TASK REQUIREMENTS: Starting at the line that contains "The height and", copy the listing word for word through its final line. Leave the picture out of your copy.

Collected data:
▬▬▬▬▬▬

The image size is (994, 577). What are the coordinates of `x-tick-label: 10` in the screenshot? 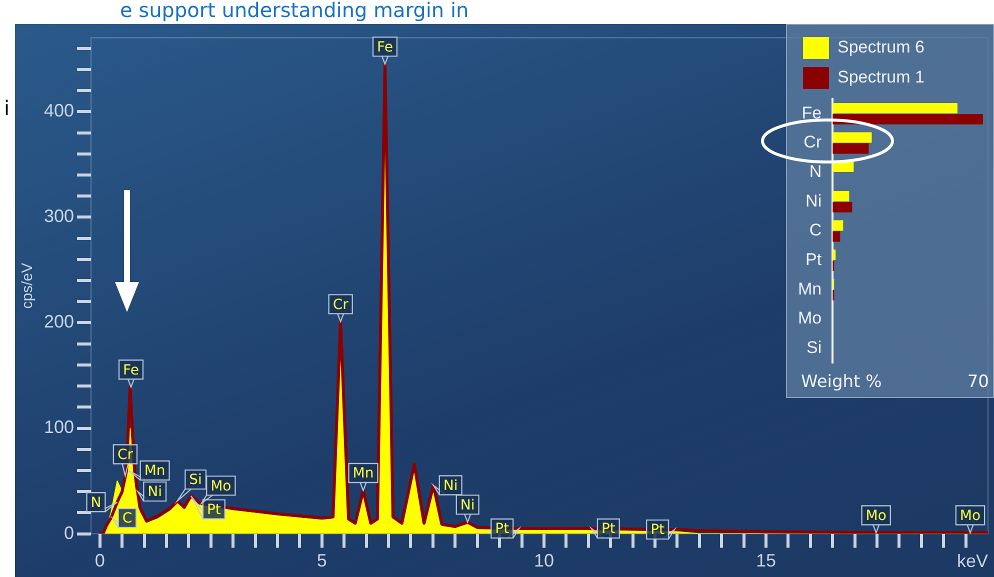 It's located at (544, 560).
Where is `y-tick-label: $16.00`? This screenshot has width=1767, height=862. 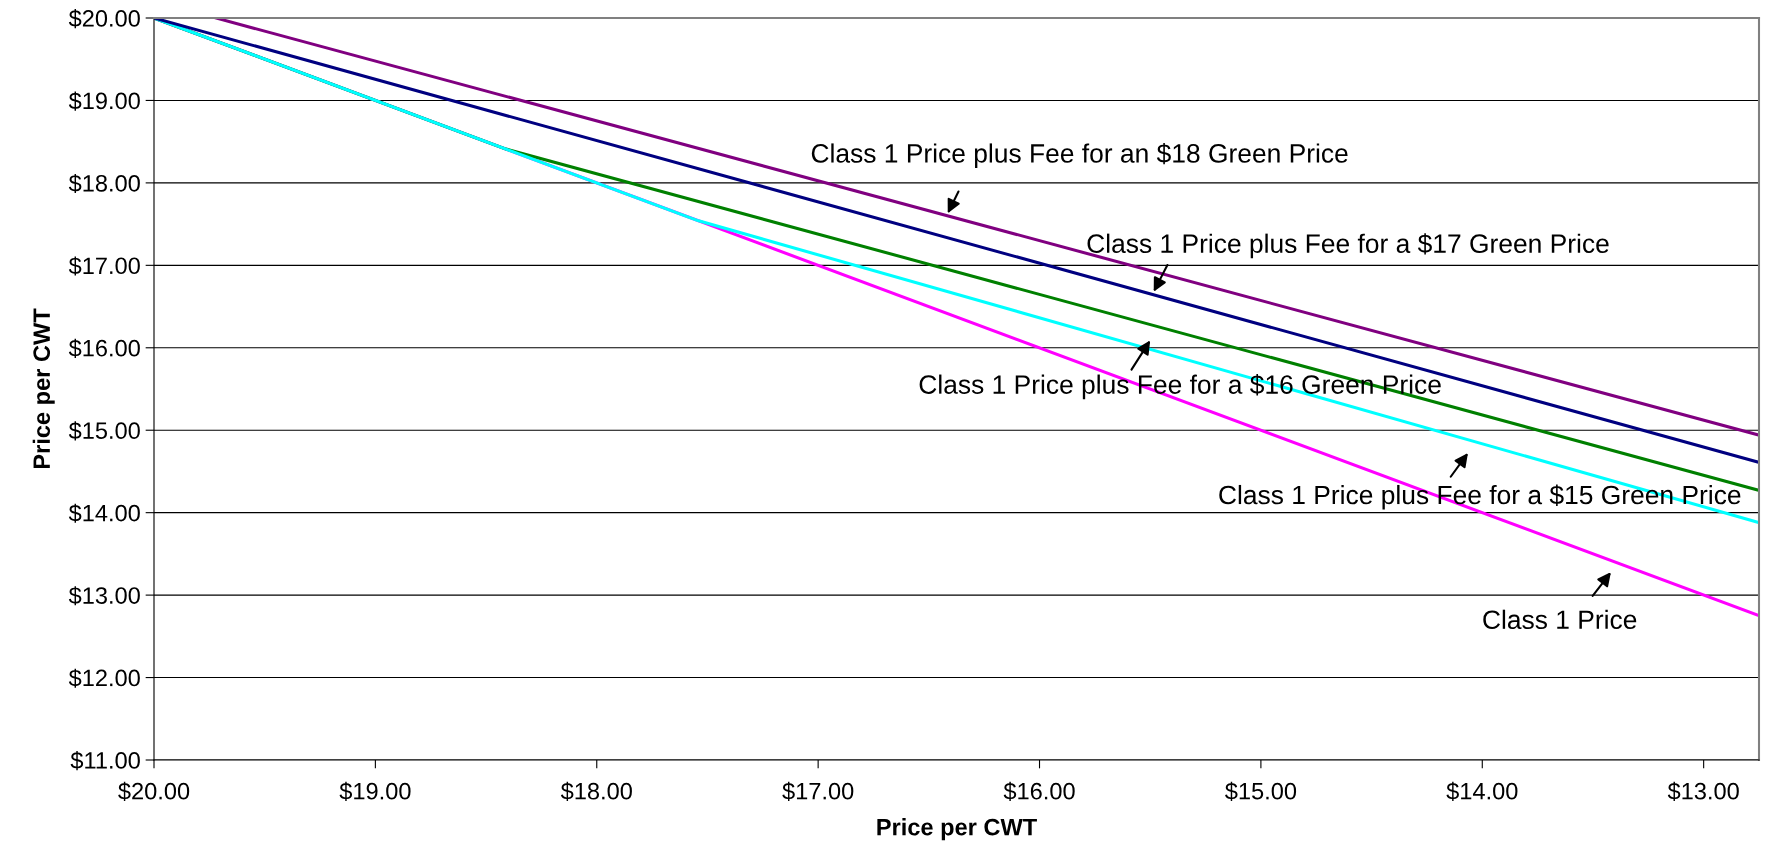
y-tick-label: $16.00 is located at coordinates (104, 348).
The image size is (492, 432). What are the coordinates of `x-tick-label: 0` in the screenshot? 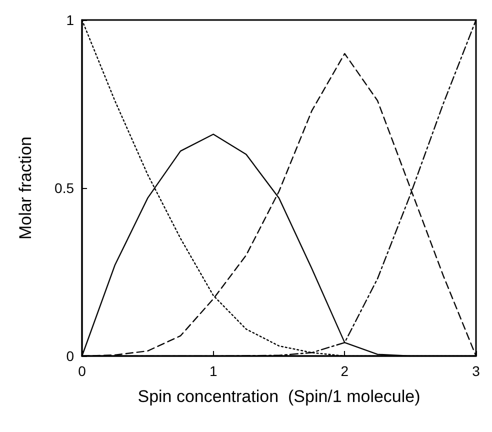 It's located at (82, 371).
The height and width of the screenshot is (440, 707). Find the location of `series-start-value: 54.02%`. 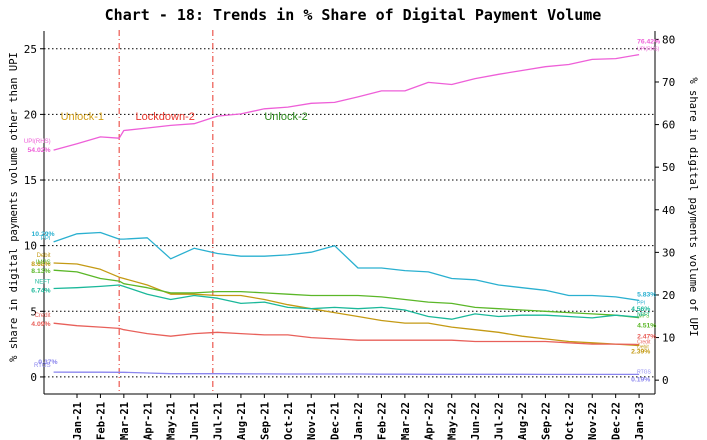

series-start-value: 54.02% is located at coordinates (40, 150).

▬▬▬▬▬▬

THE ANSWER:
The height and width of the screenshot is (440, 707). Find the location of `series-start-value: 54.02%`. 

series-start-value: 54.02% is located at coordinates (40, 150).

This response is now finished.